И это и в стихах излагал.

В смысле — уже не так.

То есть — да, действительно, был Авдей Степанович Тер-Оганян, действительно, самый настоящий русофоб, то есть придерживался версии, что все у нас не так,

Все не так, ребята,

из-за того, что вокруг Россия, вот такая неудачная страна: всё здесь и всегда не так: то царизм, то большевизм, то неурожай, то антиалкогольная кампания.

— Слишком далеко на север забрались, слишком холодно здесь! вот все и —, такой, примерно теории придерживался он до середины 1990-х. — На юг нужно было расширяться, а не в Сибирь и чухонские болота! — см. об этом в сообщ. Петр Первый.

Но, поездив по миру, Оганян изменил свою точку зрения.

Сейчас он считает, что не Россия как таковая причина того, что всё не так — во всём мире всё не так, везде всё нужно переворачивать наоборот! — такой теории он придерживается с середины 1990-х.

Как говаривал Жан-Жак Руссель,

Поворачивайте истории карусель!

— Не Руссель, товарищ, а Руссо!

— Ну, тогда не карусель, а колесо!

Но это, спешу читателя успокоить, не так.

На эту тему также Левая идея, «Новые Левые», «Персональная утопия» и проч.

Русская Православная Церковь

— Да это вообще не религиозная организация! — говорил Оганян в ярости. — Она не религиозной деятельностью занимается! Религиозные организации — это какие-нибудь кришнаиты, или пятидесятники, или какие-нибудь староверы: живут себе в лесу в скиту, молятся своему Богу, больше их ничего не трогает.

А твоя Православная церковь — это просто корпорация, как Газпром или Кока-Кола — святой водой торгует, (да и водкой) местами на кладбище, церкви себе строит, деньги прокручивает — короче, делает бизнес, как может, и везде, где может.

Корпорация, со своими внутренними интересами, которые она всеми силами защищает в том числе и через политику. А никакие не «религиозные ценности! И корпорация гигантская, через нее денег проходит, наверно, побольше чем через какой — нибудь Лукойл, ее под антимонопольное законодательство подвести нужно! — говорил возмущенный Оганян много раз.
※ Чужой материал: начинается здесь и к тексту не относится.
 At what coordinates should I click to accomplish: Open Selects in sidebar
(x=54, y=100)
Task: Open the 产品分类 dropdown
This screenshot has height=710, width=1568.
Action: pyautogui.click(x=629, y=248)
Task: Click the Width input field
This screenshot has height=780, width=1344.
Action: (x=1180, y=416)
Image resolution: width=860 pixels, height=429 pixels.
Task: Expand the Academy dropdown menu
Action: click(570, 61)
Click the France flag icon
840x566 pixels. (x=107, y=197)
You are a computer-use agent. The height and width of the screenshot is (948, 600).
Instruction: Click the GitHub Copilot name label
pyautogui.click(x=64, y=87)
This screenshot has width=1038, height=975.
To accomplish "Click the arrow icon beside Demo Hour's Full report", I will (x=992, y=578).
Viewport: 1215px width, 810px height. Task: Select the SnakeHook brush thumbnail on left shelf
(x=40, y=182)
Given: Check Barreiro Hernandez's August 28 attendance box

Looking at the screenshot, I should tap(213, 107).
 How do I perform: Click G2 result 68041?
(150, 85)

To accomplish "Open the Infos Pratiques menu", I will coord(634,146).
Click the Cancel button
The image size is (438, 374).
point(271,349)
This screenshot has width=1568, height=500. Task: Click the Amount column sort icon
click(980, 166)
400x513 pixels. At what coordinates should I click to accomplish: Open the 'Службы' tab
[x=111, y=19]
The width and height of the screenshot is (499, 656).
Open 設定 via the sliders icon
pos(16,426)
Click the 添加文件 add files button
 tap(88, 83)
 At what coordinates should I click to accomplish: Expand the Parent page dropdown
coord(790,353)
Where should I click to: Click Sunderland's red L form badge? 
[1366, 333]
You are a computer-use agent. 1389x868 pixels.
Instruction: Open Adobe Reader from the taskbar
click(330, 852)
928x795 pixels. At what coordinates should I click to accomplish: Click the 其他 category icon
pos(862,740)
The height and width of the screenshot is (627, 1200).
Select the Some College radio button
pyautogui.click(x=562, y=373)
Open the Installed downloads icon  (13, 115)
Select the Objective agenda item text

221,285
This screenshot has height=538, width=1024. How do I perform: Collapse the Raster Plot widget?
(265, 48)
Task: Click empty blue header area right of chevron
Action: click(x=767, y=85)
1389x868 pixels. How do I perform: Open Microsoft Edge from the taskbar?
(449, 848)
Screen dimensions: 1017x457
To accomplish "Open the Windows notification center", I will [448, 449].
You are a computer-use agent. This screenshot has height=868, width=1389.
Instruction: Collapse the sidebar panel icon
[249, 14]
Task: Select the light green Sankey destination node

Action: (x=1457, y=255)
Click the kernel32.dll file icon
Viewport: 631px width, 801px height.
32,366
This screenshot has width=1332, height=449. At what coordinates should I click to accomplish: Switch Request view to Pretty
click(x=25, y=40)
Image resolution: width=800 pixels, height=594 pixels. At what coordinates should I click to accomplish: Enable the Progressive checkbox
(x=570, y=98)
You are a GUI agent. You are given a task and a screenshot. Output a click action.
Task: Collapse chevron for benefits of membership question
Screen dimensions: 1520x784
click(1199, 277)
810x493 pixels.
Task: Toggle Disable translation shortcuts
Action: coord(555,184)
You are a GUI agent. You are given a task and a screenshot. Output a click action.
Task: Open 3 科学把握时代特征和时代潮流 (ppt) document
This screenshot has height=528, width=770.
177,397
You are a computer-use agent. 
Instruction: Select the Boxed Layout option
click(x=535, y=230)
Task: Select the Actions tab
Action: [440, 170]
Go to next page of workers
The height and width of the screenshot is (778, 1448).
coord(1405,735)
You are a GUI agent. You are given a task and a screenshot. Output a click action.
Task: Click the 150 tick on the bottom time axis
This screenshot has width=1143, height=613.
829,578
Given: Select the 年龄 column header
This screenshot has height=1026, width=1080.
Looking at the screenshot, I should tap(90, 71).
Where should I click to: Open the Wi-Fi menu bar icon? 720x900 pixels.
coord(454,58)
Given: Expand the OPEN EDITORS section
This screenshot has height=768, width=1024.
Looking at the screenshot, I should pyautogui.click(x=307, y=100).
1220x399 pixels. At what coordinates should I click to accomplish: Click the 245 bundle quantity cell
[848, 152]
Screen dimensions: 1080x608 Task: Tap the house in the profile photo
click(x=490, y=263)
И в этой трактовке Московской Патриархии, он, кстати, вполне совпадает, например, с такими религиозными радикалами, как Русская Православная Церковь За Рубежом.

Они утверждают то же самое: Московская Патриархия — это просто организация «торгующих во храме» — и более ничего.

Рушди, Салман

А. С. Тер-Оганян: Жизнь, Судьба и контемпорари-арт i_097.jpg

И когда стал прямо вопрос, что хотят и могут посадить — за безобразие, вытворенное Тер-Оганяном А.С. с иконами — и не просто хотят и могут, а именно будут сажать (см. суд, тюрьма), я, например, советовал Оганяну — бежать.

Раз уж затеял войну с обществом и властями, то, чем как барану идти на заклание на предрешенный суд — бежать!

Собственно, то же самое советовали ему и все остальные знакомцы и незнакомцы, но они советовали ему бежать — за границу.

Я ему советовал бежать — вовнутрь страны: в Ростов, в Челябинск, в Тюмень, в Хабаровск, и так далее: страна у нас большая, есть где забиться в щель, подобно таракану.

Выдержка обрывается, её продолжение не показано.